*** Opening of DATASET EXTRACT ***

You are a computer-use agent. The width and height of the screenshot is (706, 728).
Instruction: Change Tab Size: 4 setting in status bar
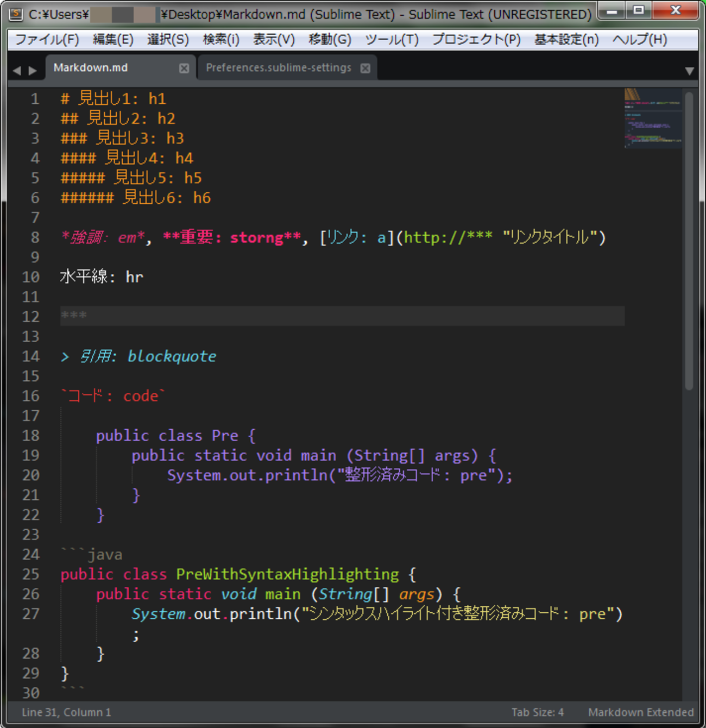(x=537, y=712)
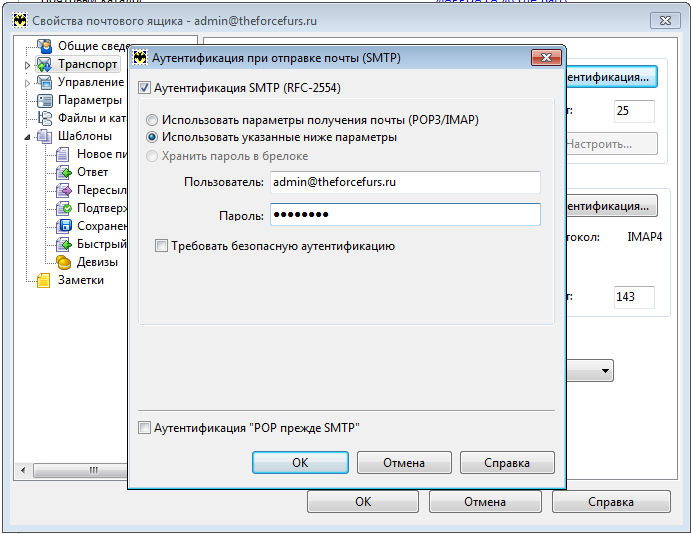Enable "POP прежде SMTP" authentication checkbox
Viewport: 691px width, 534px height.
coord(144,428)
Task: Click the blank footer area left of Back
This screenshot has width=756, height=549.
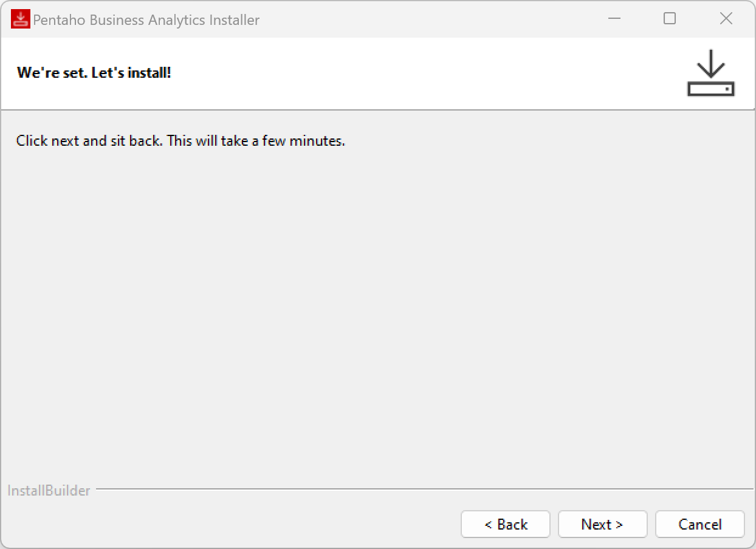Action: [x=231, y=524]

*** Close of DATASET EXTRACT ***
*** Opening of DATASET EXTRACT ***

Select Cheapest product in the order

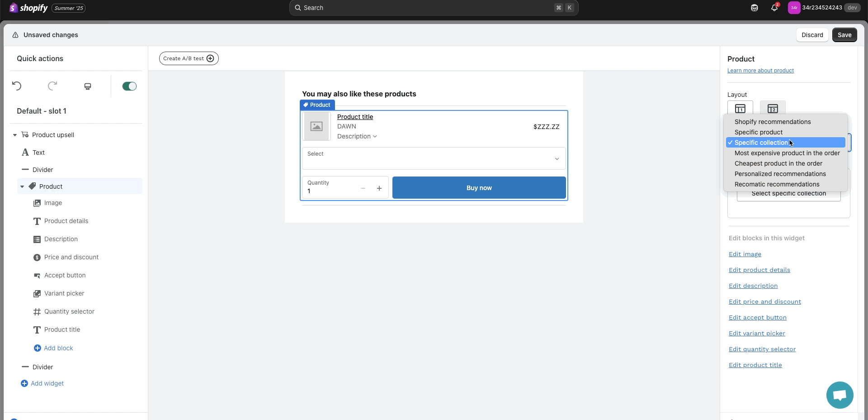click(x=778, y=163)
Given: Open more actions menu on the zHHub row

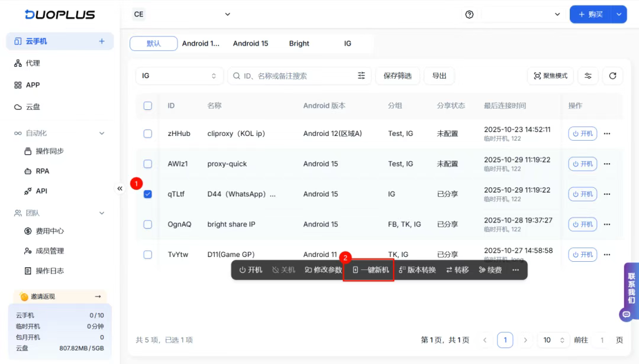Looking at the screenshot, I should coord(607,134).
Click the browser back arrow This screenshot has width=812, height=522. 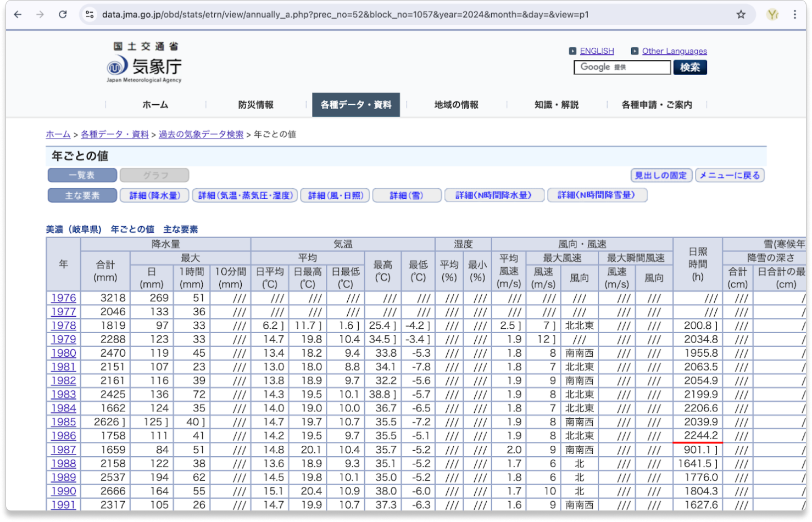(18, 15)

*** Close of DATASET EXTRACT ***
*** Opening of DATASET EXTRACT ***

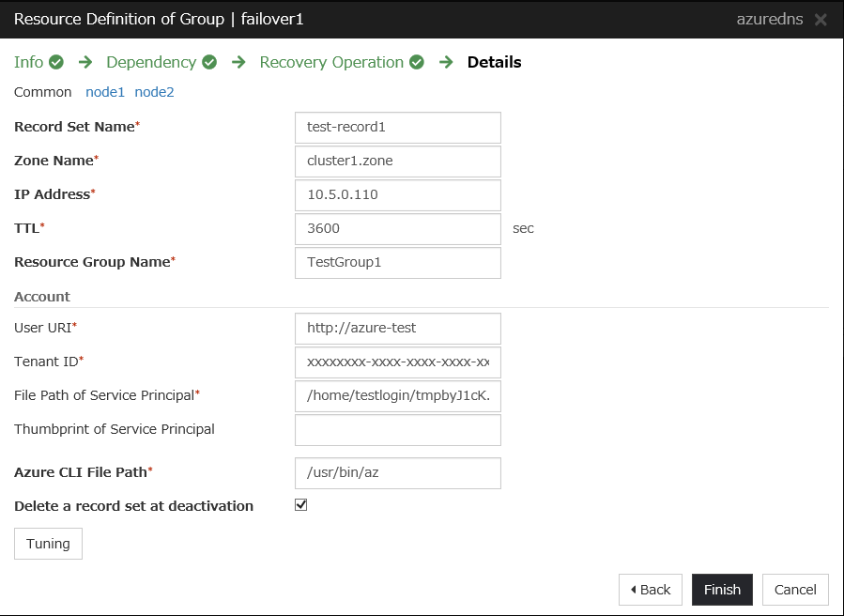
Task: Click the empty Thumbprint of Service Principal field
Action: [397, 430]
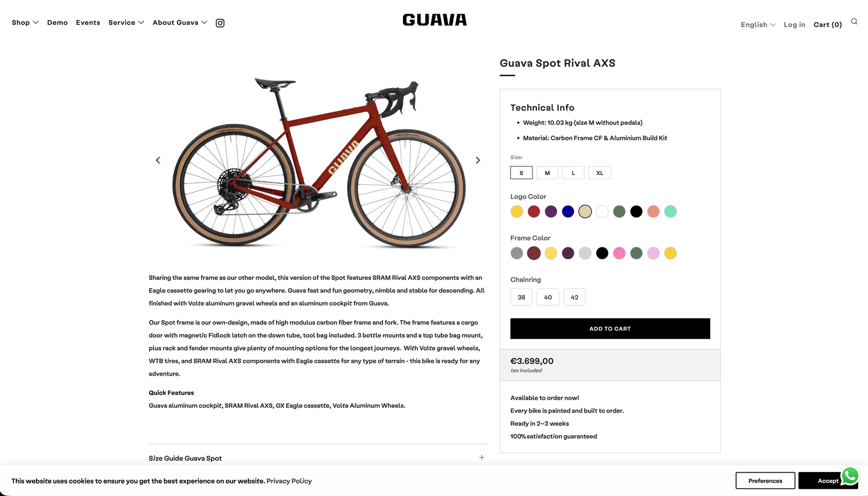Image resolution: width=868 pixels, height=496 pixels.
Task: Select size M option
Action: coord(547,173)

*** Close of DATASET EXTRACT ***

*WORK TASK*.
Although pictures appear among the entries, please set down only the lines from the one with "Instruction: Change Tab" up to and including the one with "Task: Click the blank", word for word.

*TASK OUTPUT*.
Instruction: Change Tab Size: 4 setting in status bar
(x=537, y=712)
Enable "POP прежде SMTP" authentication checkbox
Viewport: 691px width, 534px height.
coord(144,428)
Task: Click the blank footer area left of Back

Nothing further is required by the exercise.